__WHAT YOU NEED TO DO__: Report each line of the data that contains the string "will".

Stored records:
☆ ☆ ☆

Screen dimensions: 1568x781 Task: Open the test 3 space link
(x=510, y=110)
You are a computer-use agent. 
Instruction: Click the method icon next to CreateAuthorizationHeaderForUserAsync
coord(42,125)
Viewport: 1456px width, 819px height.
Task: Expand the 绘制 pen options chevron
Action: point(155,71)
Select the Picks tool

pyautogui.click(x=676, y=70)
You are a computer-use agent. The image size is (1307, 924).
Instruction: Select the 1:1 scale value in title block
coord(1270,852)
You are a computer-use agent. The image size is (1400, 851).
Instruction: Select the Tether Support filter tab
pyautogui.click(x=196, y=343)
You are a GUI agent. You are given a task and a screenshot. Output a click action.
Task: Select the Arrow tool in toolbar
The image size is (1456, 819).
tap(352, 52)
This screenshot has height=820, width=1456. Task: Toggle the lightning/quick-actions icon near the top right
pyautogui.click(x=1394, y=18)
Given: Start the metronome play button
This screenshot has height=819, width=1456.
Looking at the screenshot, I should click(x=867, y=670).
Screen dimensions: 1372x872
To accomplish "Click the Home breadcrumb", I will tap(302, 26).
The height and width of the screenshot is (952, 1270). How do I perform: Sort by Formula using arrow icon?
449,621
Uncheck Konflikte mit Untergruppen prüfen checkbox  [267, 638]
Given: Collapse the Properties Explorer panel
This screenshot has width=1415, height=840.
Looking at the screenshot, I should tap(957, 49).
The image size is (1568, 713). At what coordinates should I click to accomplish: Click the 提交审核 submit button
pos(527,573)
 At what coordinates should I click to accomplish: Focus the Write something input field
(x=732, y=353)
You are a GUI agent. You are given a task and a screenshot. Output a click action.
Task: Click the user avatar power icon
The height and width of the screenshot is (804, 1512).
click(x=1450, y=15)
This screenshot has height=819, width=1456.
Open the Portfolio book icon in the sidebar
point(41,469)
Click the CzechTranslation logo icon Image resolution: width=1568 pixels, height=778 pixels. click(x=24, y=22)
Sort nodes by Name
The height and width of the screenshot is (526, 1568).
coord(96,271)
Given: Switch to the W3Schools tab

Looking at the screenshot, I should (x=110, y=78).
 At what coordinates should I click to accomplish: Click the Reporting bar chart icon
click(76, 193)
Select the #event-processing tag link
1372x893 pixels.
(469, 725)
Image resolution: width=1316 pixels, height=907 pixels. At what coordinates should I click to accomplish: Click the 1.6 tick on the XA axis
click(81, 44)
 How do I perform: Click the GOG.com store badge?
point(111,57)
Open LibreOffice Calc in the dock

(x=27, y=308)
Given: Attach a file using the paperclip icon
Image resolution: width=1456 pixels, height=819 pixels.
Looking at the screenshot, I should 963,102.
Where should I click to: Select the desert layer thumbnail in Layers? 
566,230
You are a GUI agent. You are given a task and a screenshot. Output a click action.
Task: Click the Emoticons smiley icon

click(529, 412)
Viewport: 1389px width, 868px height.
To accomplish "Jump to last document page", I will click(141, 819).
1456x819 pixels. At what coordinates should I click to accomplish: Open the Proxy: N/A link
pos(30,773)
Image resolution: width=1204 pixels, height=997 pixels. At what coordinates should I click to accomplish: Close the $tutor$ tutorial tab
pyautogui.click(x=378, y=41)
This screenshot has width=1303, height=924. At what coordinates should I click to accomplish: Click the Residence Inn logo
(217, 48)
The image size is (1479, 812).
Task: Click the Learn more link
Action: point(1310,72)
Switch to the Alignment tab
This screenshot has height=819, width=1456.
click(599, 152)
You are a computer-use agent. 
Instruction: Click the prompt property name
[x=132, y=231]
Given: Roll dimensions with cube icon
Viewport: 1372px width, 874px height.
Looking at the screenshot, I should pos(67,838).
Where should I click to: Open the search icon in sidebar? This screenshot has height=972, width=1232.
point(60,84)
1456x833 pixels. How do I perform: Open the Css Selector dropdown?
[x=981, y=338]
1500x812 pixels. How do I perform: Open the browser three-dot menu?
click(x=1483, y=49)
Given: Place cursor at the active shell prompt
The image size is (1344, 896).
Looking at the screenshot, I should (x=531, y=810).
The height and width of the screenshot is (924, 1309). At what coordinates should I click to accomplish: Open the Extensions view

☆ ☆ ☆

__THE ANSWER__:
To accomplish "Click the Home breadcrumb", I will tap(302, 26).
To accomplish "Jump to last document page", I will click(141, 819).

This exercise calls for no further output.